Why so you might ask. Here are a couple of reasons that immediately come to mind:

  • There are around 6,000 Emacs packages available (on the MELPA repository alone)
  • Emacs 29 has built-in support for modern technologies like LSP and TreeSitter
  • Tools like magit and org-mode are widely admired even outside Emacs, but haven’t been completely emulated by any other editor
  • The core Emacs Lisp APIs have been extended and refined a lot in recent years (think seq.el, map.el, subr-x.el, project.el, xref.el, etc)
  • Emacs distros like Spacemacs and Doom Emacs have made it easier for newcomers to experience the full power of Emacs (and have enticed quite a few people from the world of vim)
  • The popularity of Clojure drove a lot of curious developers to Emacs, as it was the first editor to provide solid support for Clojure
  • Emacs 28 brought massive performance gains with native compilation.
  • Emacs 29 features a pure GTK front-end (a.k.a pgtk). This means that Emacs 29 works natively on Wayland (and Windows 11 + WSL by association).
  • Last, but not least - Emacs 29 has proper support for emojis!

Much of this happened in the last 5 years, which is pretty amazing for a dying editors that has been rendered irrelevant but its vastly superior competitors.

It amuses me how many people keep chasing after shiny and new things, even if they don’t really need them. Emacs has covered all of my use-cases for so long that I don’t even bother to upgrade to the new releases right way. I’m writing this article in Emacs 28, as I didn’t really have much of an incentive to upgrade to Emacs 29, despite it packing a lot of improvements. Even if Emacs didn’t add any few features for the next decade I’d be a pretty happy camper.4 Perhaps that’s a reflection of my appreciation for minimalism, perhaps I’ve grown wiser with age, but I’m no longer equating “progress” with “more”.

I’ve written at length about the merits of Emacs in the past, so I’m not going to repeat myself here. I’ll just remind you about the old saying “Don’t judge a book by its cover”. Or by it’s popularity or marketing campaigns for that matter. Essence is what matters, not superficial appearances.

Whatever doesn’t kill you simply makes you stranger.

– The Joker (The Dark Knight)

Emacs is certainly a very strange editor by modern standards. I’m guessing that’s the main reason why so many people quickly dismiss it. But its remarkable resilience is an indication that it’s probably made of stronger stuff than most editors. If you want to invest into a tool that has stood the test of time and will probably continue to be useful 50 years down the road - your options besides Emacs are quite limited…

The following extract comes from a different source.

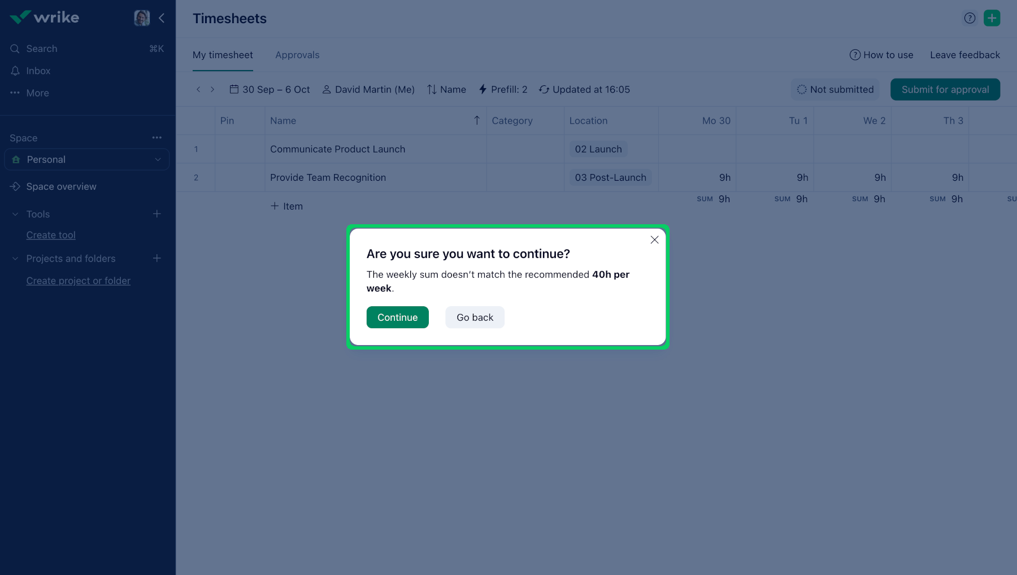Add a new tool with plus icon
The image size is (1017, 575).
coord(157,214)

It’s true that Emacs was at one point one of the two most popular text editors in the world, but those days are long gone and there’s little point in dwelling on them. Still, today it probably has a lot more users in absolute terms than in the 80s and early 90s. World domination is not a big priority for Emacs, but it may still be in the cards, given the average lifespan of many of its competitors.

Emacs is no more dead than usual and it likes it that way. M-x forever!

  1. See https://www.emacswiki.org/emacs/EmacsSchism 

  2. See https://survey.stackoverflow.co/2023/#section-most-popular-technologies-integrated-development-environment 

  3. And I’m not the only one who thinks this way

  4. I also need some time to catch up with everything new from the past few years. Emacs is so dead that its users can’t catch up with all the progress it makes from the grave!